Laugh-out-loud funny doesn’t begin to capture the perverse humor that director/leading man Jason Bateman plops onto the screen.
Personally, I love to spend time with really smart kids. However, Bateman, playing Guy Trilby, pulls the rug out from under his version of Spelling Bee brainiacs in ways that border on child abuse. But no harm is done except to send up obnoxious and pushy parents plus the competition director, Dr. Deagan, played by Alison Janney, who brings new meaning to phrase ‘prune face.”
Bateman, acting since a kid, knows his way around a set and particularly how to work with actors. He sails through his feature film debut with zany wit and assurance and expands his sardonic comic chops in the process.
Screenwriter Andrew Dodge delivers a well-crafted black comedy that is a welcome addition to contemporary film humor for grownups. My other gold star goes to the recent AMERICAN HUSTLE.
Playing opposite Bateman is a 10-year-old ball of sunshine, New York born Indian actor Rohan Chand. This kid can’t stop sparkling, even under the most adversarial situations tossed at him by Bateman. I wanted to love him and smack him at the same time. An example? As the lad leans over the top of his airplane seat and endlessly pesters Guy, the audience exploded with laughter when Trilby blurts, “ Hey kid, shut up, turn your curry hole around and sit.”
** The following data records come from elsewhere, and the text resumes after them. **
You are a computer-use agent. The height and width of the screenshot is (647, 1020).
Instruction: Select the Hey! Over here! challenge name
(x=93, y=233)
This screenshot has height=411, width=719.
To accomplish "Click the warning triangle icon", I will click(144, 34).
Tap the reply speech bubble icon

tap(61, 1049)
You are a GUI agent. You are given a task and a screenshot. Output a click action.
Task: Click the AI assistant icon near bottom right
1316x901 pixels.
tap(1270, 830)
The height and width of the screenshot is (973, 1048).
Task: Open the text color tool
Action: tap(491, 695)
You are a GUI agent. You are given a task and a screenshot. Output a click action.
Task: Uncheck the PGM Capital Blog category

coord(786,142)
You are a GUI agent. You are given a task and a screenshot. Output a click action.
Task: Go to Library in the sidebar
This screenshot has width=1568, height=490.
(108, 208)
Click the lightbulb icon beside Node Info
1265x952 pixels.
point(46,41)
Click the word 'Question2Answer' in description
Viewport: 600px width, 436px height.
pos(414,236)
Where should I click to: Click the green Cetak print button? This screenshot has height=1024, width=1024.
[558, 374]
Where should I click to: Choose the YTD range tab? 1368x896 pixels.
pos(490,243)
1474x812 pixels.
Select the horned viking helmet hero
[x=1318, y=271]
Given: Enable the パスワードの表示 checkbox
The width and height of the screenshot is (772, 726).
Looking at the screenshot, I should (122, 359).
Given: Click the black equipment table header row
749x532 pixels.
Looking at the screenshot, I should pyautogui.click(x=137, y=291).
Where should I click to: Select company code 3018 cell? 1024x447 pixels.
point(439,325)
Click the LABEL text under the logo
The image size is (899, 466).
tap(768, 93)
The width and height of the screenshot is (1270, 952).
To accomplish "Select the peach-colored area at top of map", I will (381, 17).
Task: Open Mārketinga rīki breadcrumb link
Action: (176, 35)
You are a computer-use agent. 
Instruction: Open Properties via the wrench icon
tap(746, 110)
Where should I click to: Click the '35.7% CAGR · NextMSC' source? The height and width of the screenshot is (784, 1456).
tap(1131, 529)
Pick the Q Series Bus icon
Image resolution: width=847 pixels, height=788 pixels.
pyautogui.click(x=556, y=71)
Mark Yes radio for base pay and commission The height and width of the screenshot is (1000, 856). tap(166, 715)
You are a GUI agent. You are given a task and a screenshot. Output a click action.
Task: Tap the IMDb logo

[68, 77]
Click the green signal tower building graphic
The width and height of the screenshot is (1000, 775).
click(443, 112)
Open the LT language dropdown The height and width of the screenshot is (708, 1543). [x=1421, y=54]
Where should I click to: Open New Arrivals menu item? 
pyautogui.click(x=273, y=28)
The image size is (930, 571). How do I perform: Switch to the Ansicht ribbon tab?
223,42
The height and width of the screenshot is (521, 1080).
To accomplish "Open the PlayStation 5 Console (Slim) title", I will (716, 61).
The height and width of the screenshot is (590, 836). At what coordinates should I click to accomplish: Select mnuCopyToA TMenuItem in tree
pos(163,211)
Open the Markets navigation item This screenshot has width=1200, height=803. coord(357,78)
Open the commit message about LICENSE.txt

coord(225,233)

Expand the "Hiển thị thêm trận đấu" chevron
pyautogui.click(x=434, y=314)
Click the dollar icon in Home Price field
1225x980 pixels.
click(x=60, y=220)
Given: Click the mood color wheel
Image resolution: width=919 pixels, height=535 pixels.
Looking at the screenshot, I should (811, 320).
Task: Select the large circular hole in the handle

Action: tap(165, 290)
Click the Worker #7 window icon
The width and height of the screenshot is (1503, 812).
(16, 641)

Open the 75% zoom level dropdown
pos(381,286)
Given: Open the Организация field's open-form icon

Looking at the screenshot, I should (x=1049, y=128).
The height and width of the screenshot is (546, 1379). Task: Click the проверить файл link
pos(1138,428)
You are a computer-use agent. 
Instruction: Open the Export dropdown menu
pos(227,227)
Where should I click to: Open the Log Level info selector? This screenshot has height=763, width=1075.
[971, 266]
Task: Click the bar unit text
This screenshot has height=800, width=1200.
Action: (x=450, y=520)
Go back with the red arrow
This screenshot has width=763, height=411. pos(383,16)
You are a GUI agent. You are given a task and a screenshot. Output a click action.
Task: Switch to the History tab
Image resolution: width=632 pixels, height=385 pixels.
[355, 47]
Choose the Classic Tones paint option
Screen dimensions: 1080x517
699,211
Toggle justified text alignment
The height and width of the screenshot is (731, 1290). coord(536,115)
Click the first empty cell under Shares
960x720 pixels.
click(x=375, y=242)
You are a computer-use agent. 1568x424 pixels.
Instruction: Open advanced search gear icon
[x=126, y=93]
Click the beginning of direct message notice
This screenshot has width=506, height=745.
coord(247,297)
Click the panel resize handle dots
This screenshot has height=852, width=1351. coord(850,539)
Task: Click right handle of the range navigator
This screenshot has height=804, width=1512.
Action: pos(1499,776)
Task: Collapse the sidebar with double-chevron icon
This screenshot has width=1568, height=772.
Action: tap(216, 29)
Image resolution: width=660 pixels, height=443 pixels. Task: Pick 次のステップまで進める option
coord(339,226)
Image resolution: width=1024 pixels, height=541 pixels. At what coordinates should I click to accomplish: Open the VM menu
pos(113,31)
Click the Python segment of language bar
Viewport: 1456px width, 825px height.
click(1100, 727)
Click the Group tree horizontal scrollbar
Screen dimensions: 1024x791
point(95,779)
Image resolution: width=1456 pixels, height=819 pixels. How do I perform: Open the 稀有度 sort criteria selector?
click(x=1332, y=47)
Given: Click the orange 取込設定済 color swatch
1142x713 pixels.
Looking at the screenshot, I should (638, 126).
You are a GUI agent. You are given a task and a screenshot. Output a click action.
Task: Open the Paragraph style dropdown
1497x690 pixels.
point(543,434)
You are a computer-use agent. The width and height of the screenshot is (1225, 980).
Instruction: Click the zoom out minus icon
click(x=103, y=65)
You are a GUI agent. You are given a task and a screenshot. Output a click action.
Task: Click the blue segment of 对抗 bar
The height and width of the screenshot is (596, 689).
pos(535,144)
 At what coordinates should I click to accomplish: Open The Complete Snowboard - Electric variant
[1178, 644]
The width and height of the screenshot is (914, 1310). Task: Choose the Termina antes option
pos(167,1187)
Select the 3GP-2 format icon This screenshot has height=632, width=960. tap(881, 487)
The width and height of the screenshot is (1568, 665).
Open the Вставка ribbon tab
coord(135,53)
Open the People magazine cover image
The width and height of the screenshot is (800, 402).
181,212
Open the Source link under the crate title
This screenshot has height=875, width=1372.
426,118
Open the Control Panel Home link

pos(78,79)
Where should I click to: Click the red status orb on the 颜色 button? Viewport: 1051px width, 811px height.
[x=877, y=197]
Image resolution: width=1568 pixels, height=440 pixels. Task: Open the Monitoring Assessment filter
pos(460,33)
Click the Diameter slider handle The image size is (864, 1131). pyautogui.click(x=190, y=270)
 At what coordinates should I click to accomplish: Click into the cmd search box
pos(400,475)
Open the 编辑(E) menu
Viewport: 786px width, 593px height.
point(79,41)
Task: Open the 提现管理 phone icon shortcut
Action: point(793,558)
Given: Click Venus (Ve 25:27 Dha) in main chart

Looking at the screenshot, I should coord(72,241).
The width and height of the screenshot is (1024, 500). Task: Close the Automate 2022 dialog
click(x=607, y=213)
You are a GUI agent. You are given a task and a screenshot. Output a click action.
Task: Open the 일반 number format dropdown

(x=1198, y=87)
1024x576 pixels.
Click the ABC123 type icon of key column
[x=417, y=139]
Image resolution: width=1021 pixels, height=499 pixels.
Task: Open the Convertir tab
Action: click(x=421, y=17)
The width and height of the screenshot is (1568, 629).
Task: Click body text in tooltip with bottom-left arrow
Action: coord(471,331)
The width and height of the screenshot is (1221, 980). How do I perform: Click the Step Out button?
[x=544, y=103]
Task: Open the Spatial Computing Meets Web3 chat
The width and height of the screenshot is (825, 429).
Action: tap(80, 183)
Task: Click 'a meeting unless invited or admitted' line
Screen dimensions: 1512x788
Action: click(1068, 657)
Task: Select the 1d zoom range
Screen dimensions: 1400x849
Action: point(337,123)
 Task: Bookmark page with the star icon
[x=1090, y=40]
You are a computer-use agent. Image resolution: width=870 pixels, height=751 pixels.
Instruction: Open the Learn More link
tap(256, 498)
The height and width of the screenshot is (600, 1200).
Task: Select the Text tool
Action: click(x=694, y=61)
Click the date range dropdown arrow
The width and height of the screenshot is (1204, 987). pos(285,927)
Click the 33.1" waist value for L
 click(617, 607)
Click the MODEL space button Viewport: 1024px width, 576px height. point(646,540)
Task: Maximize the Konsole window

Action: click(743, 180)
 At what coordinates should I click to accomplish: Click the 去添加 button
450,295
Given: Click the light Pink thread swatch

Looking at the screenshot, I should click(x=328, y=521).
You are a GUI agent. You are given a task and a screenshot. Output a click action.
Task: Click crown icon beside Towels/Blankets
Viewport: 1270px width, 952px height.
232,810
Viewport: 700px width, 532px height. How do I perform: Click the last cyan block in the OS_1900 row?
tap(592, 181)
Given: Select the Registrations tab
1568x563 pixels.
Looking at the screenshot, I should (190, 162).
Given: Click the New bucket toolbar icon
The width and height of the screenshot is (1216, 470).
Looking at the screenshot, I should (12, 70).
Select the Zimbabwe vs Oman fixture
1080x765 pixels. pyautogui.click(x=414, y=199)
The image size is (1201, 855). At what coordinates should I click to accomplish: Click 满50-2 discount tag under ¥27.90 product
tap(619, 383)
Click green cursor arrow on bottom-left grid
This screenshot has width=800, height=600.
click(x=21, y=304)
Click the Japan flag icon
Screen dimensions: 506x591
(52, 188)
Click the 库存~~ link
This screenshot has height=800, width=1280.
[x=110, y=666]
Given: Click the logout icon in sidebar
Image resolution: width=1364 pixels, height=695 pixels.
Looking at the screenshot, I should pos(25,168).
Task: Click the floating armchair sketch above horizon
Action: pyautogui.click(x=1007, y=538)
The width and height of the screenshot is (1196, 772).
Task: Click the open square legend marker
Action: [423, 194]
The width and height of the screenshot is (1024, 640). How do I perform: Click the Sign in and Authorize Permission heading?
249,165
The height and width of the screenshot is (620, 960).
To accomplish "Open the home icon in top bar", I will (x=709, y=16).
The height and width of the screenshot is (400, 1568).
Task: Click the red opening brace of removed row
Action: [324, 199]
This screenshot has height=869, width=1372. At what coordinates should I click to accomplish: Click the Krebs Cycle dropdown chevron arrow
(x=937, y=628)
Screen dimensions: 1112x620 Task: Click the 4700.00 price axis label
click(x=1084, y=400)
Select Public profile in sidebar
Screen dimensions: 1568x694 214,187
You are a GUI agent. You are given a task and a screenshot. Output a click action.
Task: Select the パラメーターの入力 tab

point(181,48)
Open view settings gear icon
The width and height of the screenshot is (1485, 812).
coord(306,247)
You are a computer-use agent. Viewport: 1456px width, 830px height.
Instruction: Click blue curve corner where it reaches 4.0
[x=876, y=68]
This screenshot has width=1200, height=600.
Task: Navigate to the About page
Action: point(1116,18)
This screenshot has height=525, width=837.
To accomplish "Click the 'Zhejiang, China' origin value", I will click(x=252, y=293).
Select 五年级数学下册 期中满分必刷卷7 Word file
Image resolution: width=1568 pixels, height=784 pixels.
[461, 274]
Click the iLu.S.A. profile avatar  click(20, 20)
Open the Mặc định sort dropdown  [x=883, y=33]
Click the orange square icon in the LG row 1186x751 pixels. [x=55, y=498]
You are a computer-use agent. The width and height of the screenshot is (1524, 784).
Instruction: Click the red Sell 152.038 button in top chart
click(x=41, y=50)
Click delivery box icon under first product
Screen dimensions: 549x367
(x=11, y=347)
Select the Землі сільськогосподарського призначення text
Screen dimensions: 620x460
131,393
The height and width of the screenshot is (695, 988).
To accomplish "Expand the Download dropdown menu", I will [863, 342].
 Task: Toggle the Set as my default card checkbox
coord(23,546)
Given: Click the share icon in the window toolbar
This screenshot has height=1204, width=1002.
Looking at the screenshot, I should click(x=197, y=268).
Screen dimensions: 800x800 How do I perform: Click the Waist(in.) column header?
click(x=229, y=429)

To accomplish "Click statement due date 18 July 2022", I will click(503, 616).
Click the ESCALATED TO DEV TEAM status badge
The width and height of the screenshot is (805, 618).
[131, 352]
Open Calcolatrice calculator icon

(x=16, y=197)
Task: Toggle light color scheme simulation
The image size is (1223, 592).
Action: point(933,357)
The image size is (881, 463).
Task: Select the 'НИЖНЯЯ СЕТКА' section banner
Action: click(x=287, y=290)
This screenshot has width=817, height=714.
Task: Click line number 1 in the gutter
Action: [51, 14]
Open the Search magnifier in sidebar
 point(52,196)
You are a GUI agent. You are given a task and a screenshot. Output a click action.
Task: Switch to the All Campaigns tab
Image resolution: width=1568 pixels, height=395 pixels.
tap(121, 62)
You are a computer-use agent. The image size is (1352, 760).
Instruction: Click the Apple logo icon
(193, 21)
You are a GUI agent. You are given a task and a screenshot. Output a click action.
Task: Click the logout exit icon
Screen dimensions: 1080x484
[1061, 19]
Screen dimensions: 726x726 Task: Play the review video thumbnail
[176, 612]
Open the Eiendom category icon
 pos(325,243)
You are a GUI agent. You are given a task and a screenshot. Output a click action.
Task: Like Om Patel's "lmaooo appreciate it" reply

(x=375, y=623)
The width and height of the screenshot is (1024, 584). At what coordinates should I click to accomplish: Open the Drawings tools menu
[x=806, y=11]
The burning question is why does 40 year-old Guy Trilby enter a nationally televised competition limited to kids who have not yet graduated from the 5th grade? All unravels in the final frames, and, while seemingly an author derived dénouement, the ‘get-even’ revelation works just fine in this high-spirited comedy.
Take a break and look forward to some delightfully spiteful giggles.